Also, the score by Zdenek Liska works very well with the action of the thing... almost like it’s doing old style Hollywood Mickey Mousing with the cues but often responding to the camera movement within the environment, rather than necessarily trying to catch any action captured within the content of the frame. For instance, there’s a truly wonderful series of establishing shots by Zeman, at one point, of the camera zooming into an illustration of the building, then cutting and doing a similar zoom of the building from a different angle and... then again a third time and going through a window into the next scene. Each time the camera swoops towards the building, Liska catches those with musical flourishes of his own. It’s a nice moment.
It’s also a very inventive and the surrealistic ideas which are presumably added in, a lot of the time, by Zeman’s fertile imagination, are charming pieces of on-screen surrealism which make the film a pleasure to watch. For instance, there’s a scene where the head bad guy aims his flintlock and it misfires. That’s because it’s a clockwork flintlock and, as soon as he winds it up with the key on the handle, a steady stream of shells are projected from the weapon like it’s a miniature, hand held machine pistol. Yeah, lots of great ideas here such as strange, floating air tanks kitted out to be underwater bicycles (with little bells ‘a ringing’), an underwater sword fight between two divers and, worth the price of admission alone, a small group of roller-skating camels. I mean, wow, what more could you ask for.
There’s even a nice sequence when the hero’s oxygen tank is running out, as he’s trying to escape his captors underwater, where two fish swim together and both hit a vertical, invisible join and swim behind it so only the ends of their tails remain. Those two halves of juxtaposed tails have then formed a butterfly which flies away under the ocean... this flight of fancy used to underline that the character is hallucinating while running out of oxygen. Again, lovely stuff.

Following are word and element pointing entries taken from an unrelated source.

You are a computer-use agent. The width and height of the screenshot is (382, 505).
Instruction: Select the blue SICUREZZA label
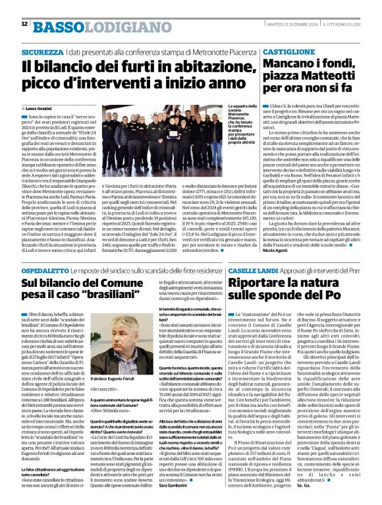pyautogui.click(x=42, y=51)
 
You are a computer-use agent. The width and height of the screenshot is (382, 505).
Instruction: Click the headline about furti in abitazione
pyautogui.click(x=127, y=75)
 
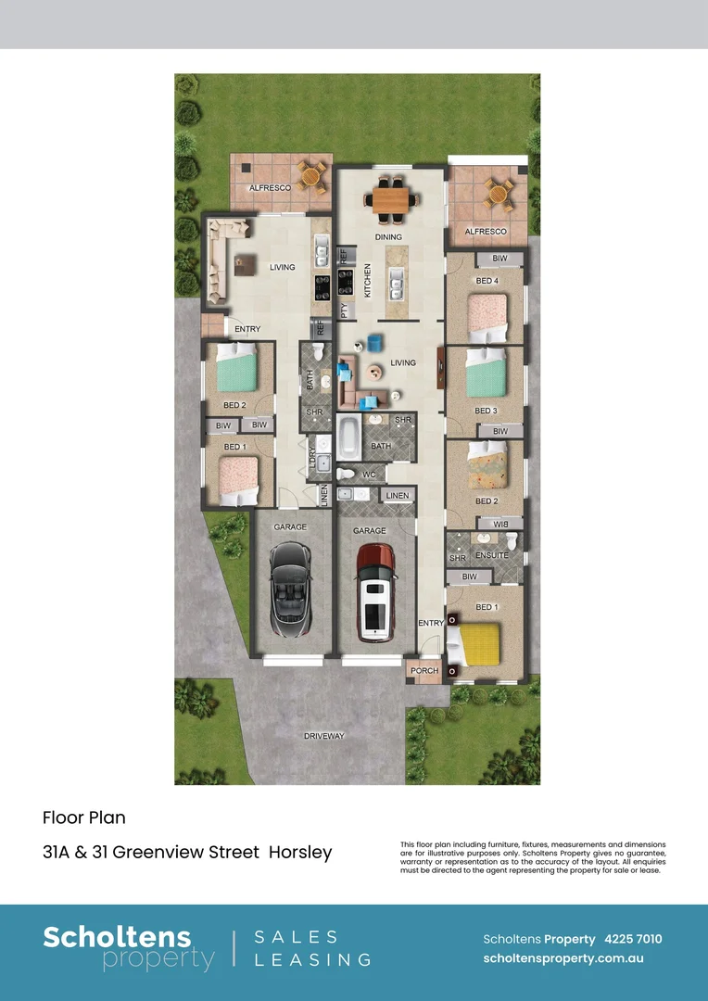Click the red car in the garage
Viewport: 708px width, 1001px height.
tap(375, 590)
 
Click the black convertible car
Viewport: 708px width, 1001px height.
tap(290, 590)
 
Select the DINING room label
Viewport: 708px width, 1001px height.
tap(388, 237)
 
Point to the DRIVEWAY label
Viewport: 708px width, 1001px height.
tap(324, 736)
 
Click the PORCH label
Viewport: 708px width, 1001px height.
tap(424, 670)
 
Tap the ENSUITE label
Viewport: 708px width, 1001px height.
tap(492, 555)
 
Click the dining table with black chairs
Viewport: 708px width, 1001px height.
tap(389, 199)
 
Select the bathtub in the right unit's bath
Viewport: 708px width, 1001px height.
tap(349, 437)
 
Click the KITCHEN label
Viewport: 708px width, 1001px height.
tap(368, 279)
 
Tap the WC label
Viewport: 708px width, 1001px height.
tap(368, 474)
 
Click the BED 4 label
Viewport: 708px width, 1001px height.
tap(487, 281)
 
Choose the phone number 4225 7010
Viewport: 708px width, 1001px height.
tap(633, 939)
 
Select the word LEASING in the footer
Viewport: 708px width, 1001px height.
tap(313, 960)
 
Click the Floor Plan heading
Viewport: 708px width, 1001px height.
tap(83, 817)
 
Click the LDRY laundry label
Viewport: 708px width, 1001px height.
tap(312, 457)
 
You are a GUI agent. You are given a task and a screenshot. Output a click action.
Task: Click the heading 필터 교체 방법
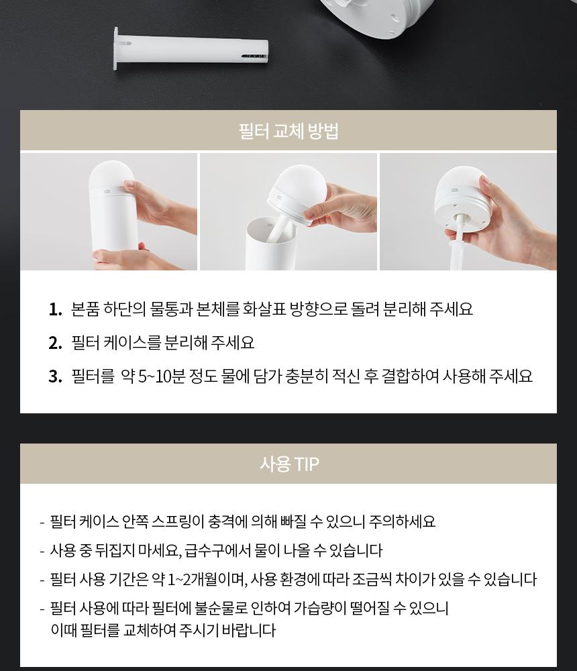point(288,131)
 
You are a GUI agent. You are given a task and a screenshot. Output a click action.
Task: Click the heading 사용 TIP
point(289,464)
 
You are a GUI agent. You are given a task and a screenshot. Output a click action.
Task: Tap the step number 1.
point(55,309)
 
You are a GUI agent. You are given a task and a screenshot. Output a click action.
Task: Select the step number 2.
point(55,343)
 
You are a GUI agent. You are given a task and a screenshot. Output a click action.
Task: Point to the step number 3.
point(55,376)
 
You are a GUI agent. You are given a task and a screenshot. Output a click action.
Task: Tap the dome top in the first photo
point(111,174)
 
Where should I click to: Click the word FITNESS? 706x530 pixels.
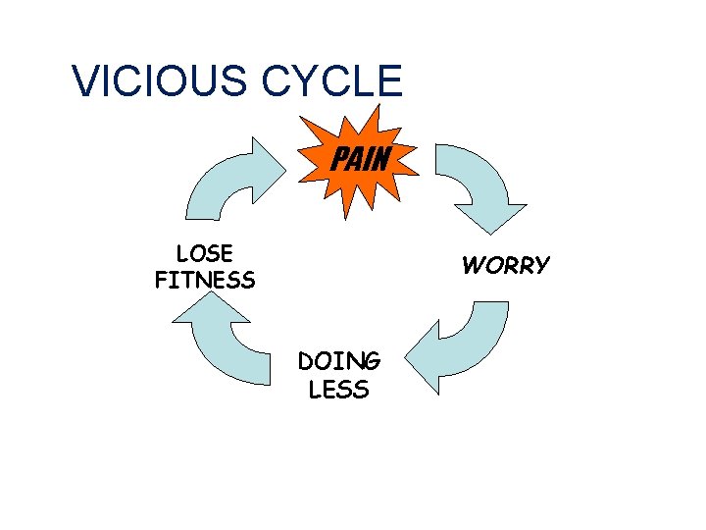click(204, 281)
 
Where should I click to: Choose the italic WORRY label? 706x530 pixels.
click(506, 266)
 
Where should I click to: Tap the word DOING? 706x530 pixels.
click(339, 363)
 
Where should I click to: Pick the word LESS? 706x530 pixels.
click(339, 390)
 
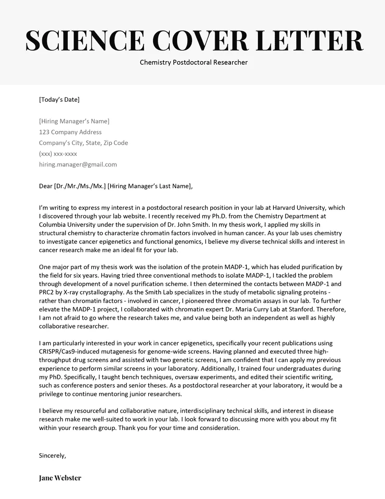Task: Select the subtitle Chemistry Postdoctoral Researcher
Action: click(193, 62)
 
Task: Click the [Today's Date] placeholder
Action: click(59, 100)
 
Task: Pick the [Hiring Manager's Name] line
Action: click(74, 121)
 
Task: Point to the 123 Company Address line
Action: click(70, 132)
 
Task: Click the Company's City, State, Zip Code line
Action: click(83, 143)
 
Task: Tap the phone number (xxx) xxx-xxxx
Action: click(58, 154)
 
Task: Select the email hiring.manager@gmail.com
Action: click(77, 164)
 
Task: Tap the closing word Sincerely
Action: click(52, 455)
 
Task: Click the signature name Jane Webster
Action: click(60, 478)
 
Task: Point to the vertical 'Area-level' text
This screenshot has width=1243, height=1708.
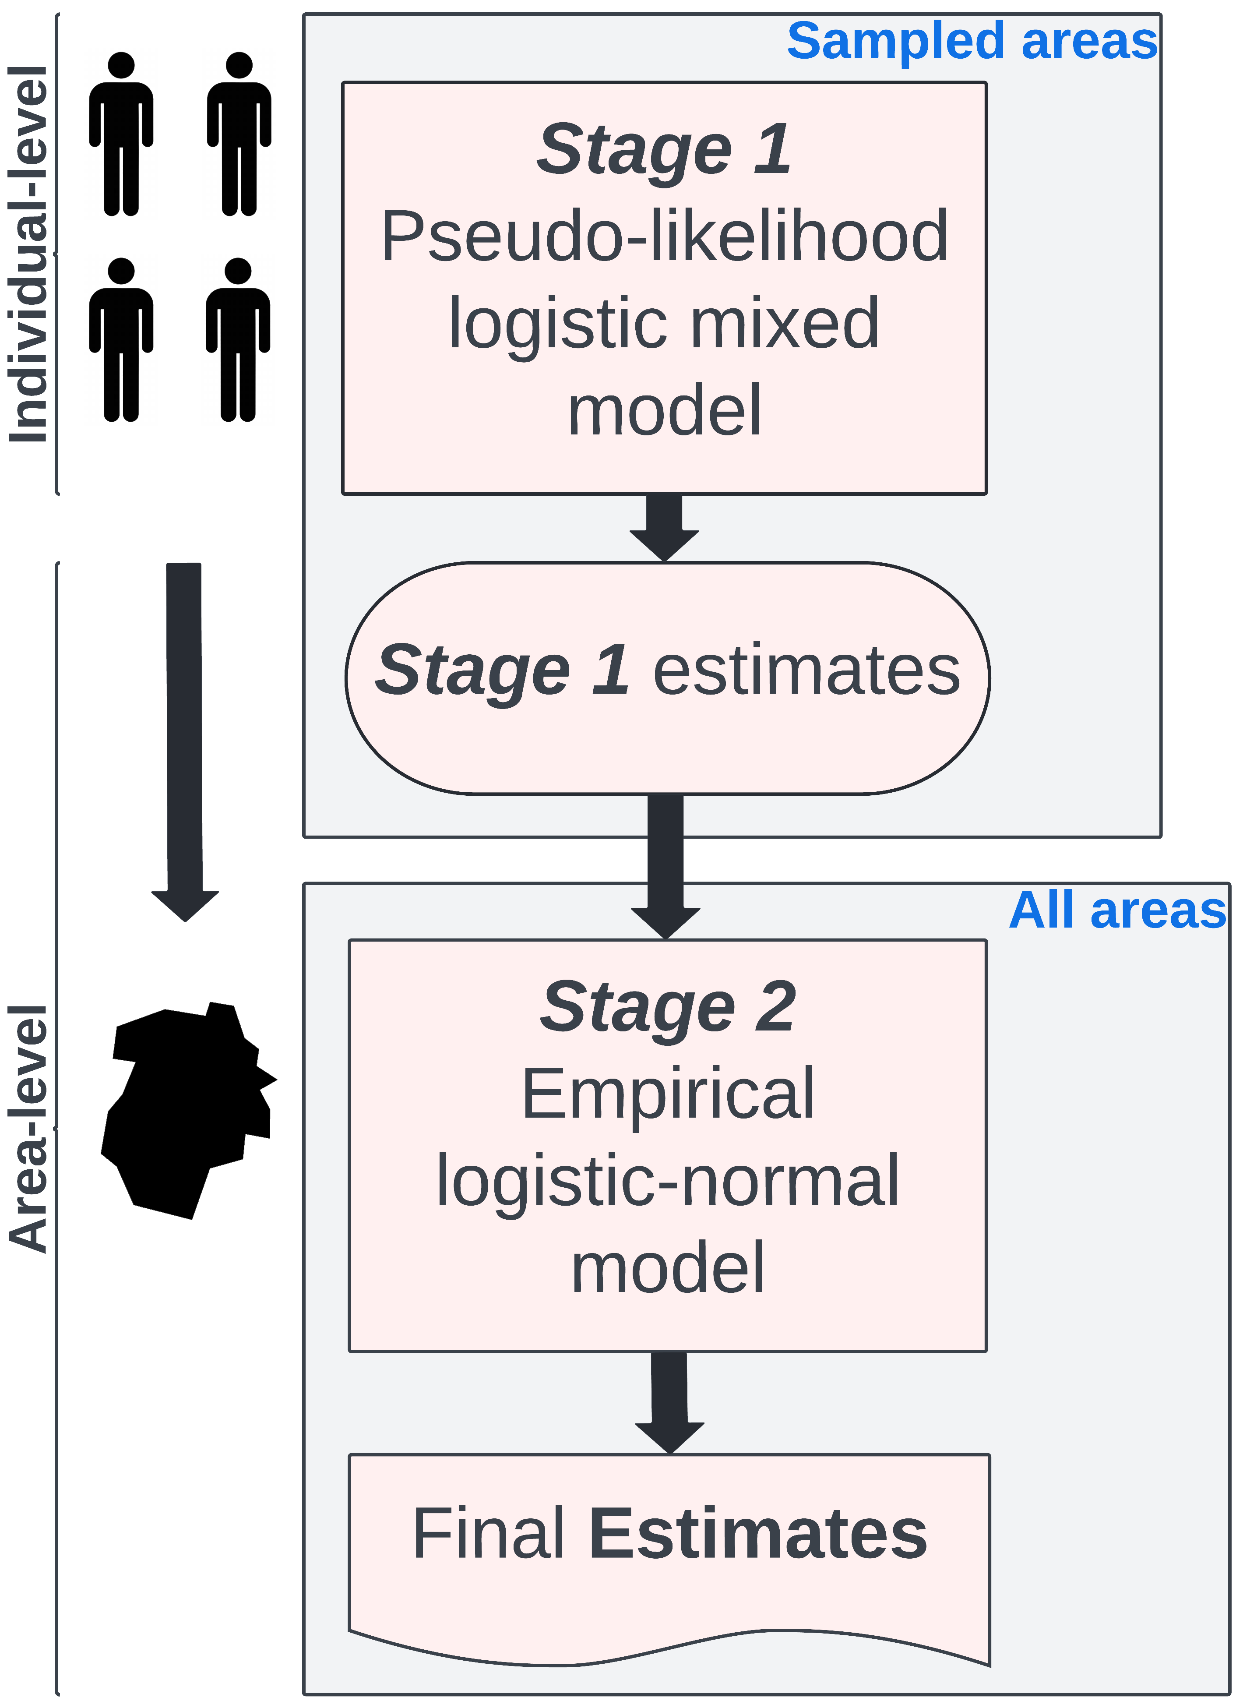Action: (28, 1129)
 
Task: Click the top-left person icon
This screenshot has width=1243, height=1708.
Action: (121, 134)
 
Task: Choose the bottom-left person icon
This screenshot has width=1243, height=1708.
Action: (121, 340)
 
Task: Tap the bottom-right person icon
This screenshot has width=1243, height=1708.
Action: (238, 340)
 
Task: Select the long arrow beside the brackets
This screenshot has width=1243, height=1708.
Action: (184, 738)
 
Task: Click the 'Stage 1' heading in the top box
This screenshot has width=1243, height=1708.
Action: (664, 149)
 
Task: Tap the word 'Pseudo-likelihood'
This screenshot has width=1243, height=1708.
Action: (664, 237)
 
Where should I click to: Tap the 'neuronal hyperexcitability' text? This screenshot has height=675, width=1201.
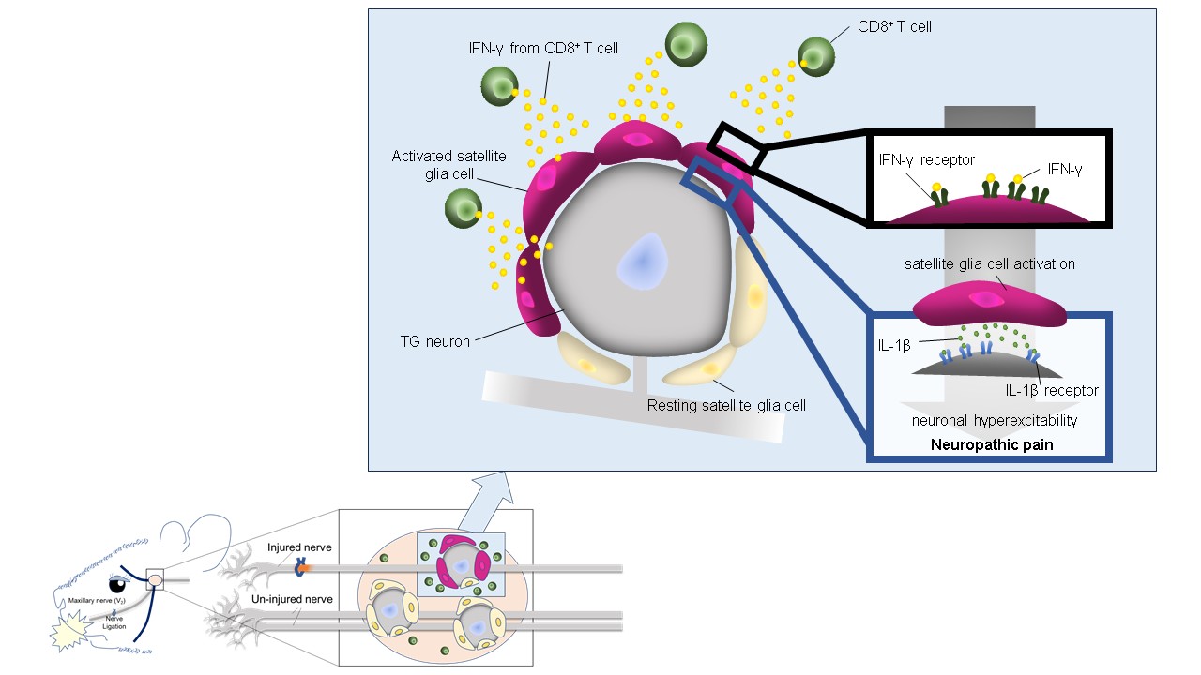pyautogui.click(x=994, y=421)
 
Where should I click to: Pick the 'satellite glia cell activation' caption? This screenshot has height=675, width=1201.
pyautogui.click(x=990, y=264)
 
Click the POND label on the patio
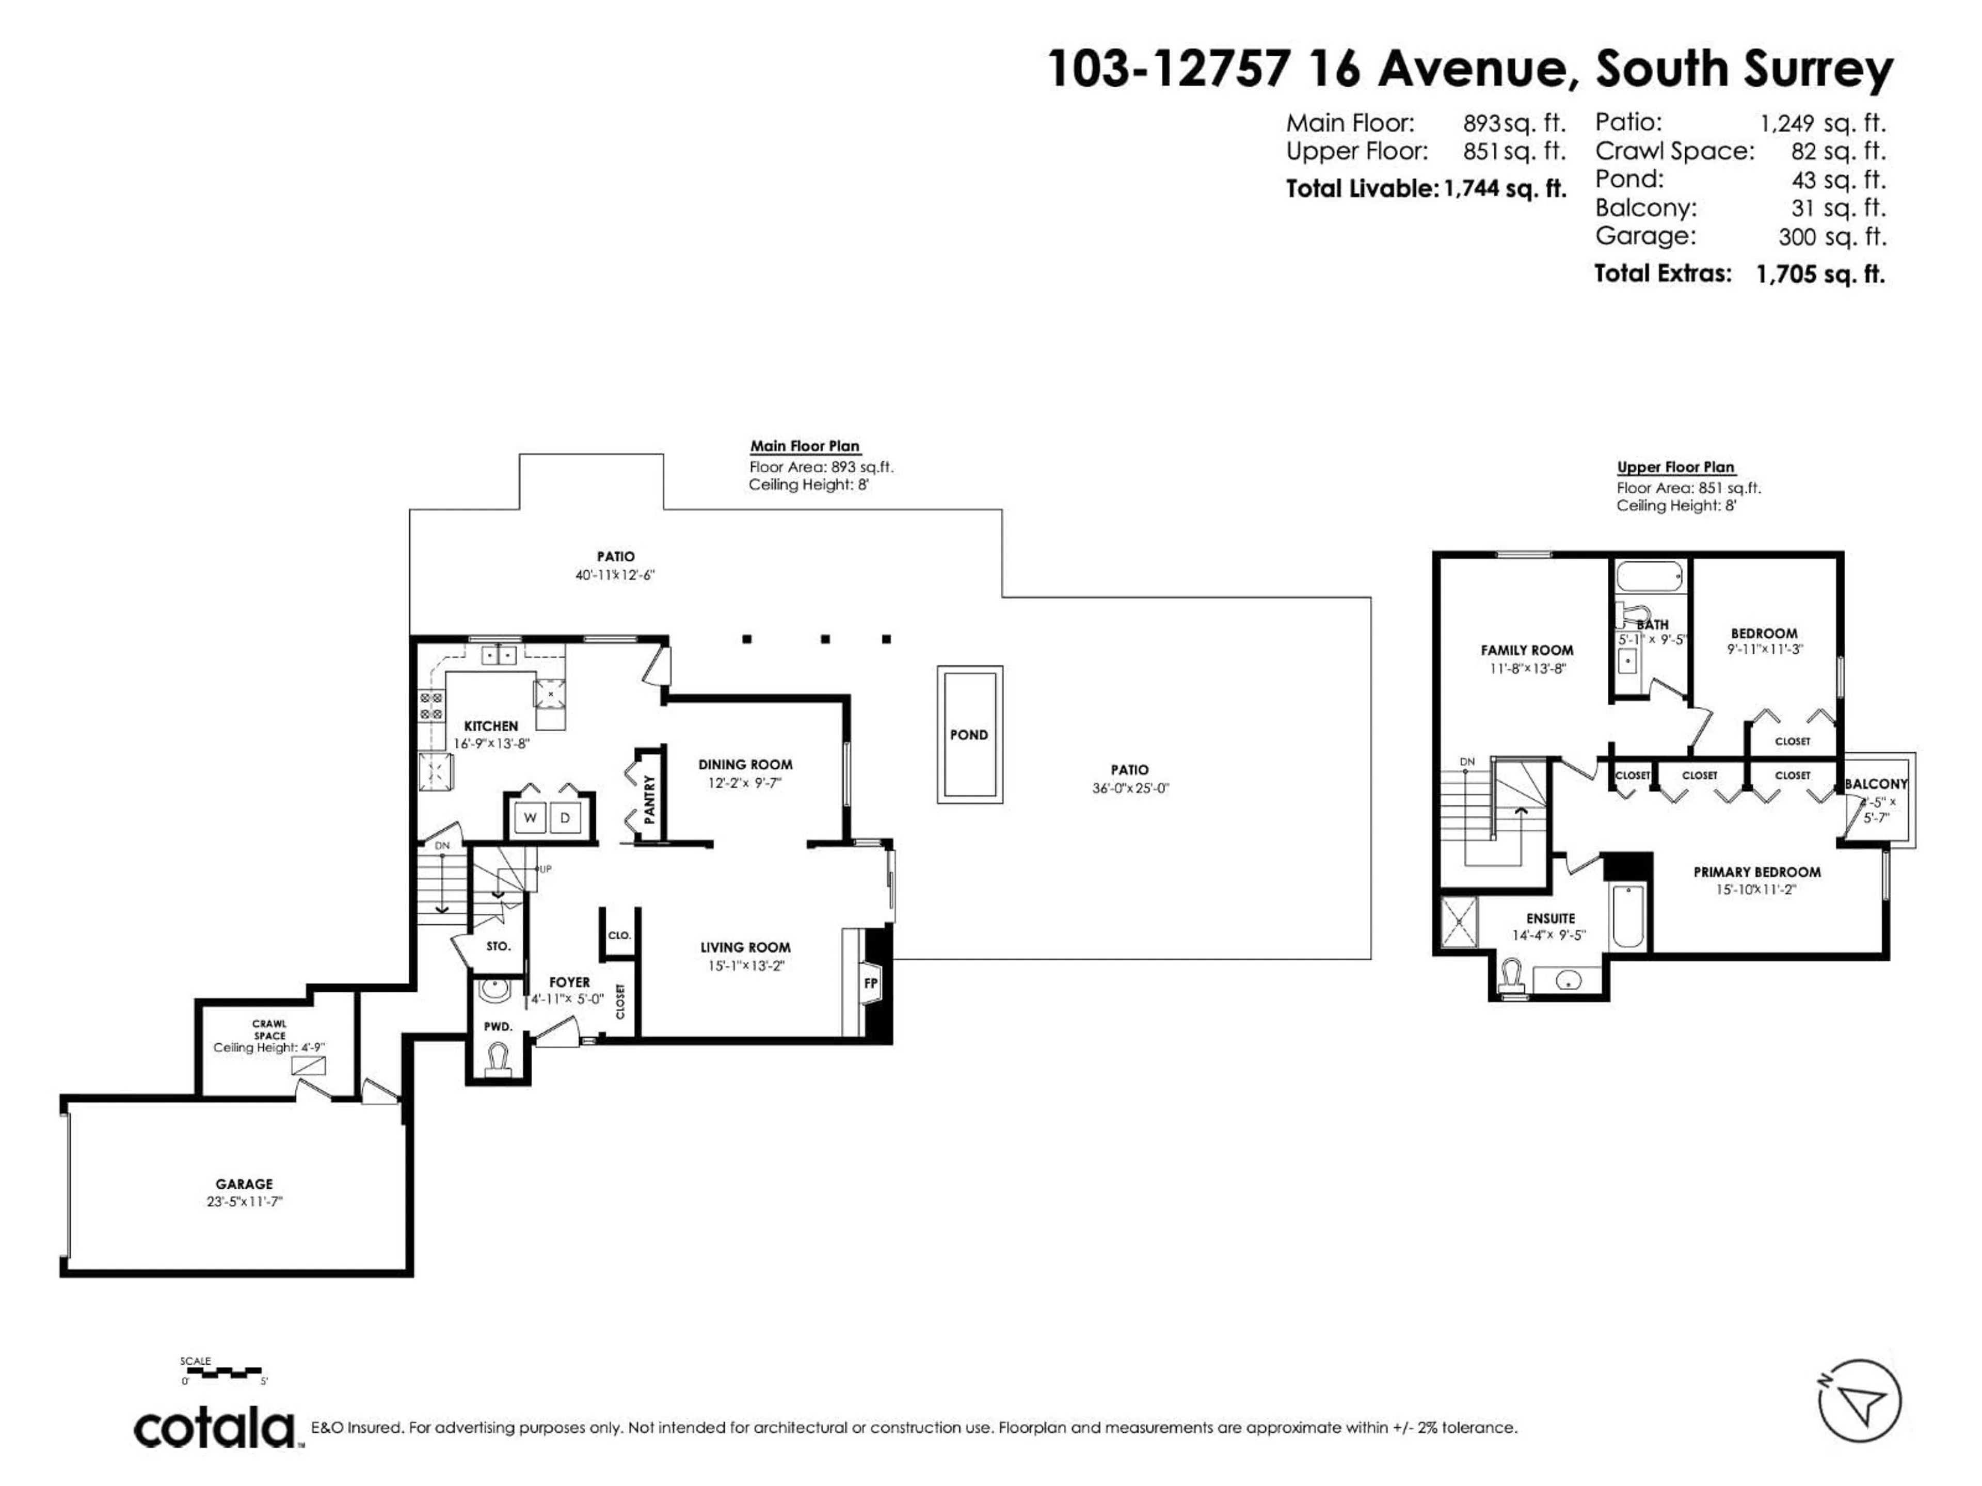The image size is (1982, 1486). pos(969,735)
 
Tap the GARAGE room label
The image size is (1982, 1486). pos(244,1183)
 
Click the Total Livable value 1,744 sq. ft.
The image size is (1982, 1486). pos(1505,189)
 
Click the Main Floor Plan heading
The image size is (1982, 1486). pos(805,446)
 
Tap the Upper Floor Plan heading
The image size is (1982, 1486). pos(1675,467)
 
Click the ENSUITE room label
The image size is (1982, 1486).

Not much more for me to say about Invention For Destruction except that I wish these movies were better known over here because they’re perfect to catch children with at a certain age. I was totally blown away again by this one and Second Run have included some nice extras on here including two of Zeman’s short films. I’m really looking forward to seeing his 1962 film, The Fabulous Baron Munchausen next and the review of that one should be appearing here in a couple of days time. Meanwhile, if you’re a fan of cinema and the way live action and animated work can be combined effectively on screen, definitely check this one out sometime.